Yearning for old days wrote:
35 years ago the US producing 2:10 guys and faster like diahhrea. Now, the very best guy can't even break 2:10. Maybe a handful can break 2:20. The 1980 Oly trials had like 83 guys break 2:20. What a sorry lot we have become. It is comparable to our top 400-=meter guy having a 46:35 PR.
It was much better YES, and the US was much closer to the WR-level than they are now, but in 1980 the US had only 2 performances faster than 2:10 (both Bill Rodgers) and they were both on aided courses (the same one in 1975 and 1979).
As far as 2:10:xx performers there were (as of NYCM in 1980 - off the top of my head):
Rodgers 2:10:55 at Fukuoka
Shorter 2:10:30 at Fukuoka
2:10:20 - Jeff Wells - 1979 (I assume this is a loop course, but don't know - lots of fast times were run here over the years)

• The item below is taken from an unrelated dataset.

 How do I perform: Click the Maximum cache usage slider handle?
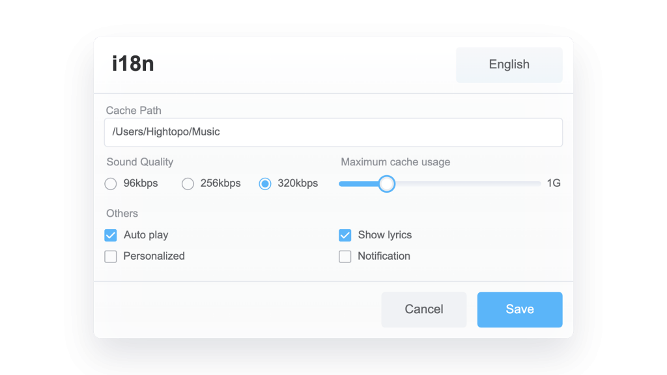[x=387, y=184]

2:10:20 - Tony Sandoval - 1979
2:10:29 - Kirk Pfeffer - (a few weeks later) Fukuoka 1980
2:10:59 - Bob Hodge - Nike OTC in 1980
There may have been 1-2 more that did it on a legit course by 1980, all-time athletics cuts off at 2:10:29.
2:10:20 - Garry Bjorklund - on point-to-point course in 1980
Dick Beardsley had not yet run 2:09:37 in Duluth in 1981 (point to point anyway)
5 years later and we had many other sub-2:11s but most of them were on a wind-aided day in Boston, and NONE of the above studs had improved even 1-second.
So YES, by 1986 (when the USA had started its decline) we had racked up dozens of guys between 2:11 and 2:15. For the 1984 Oly Trials Mara there were 201 qualifiers under 2:19:04, but there were very, very few Americans in 2:08-2:11, even by that time.
I think Alberto Salazar is the only one to have broken 2:10 ever by 1985 and he did it twice in 2:09:21 at Fukuoka and 2:09:29 at NYC in 1982.
So, by 1980: none in 2:08; none in 2:09; 6 in 2:10.
I would say that we have a deeper group than that now, but half of the top-10 were not produced by the US. The WR has advanced 5:40 in that time (if you consider Clayton's 2:08:37 to be the WR - which I don't) so we really have not advanced by the same amount that the rest of the juiced-up world have. Either we are not juicing (which I doubt since the track times are progressing as expected), or we are not juicing as effectively (which seems hard to swallow), or the 1980 group had it easier with regards to avoiding testing and this group has it much tougher and they otherwise would be very comparable.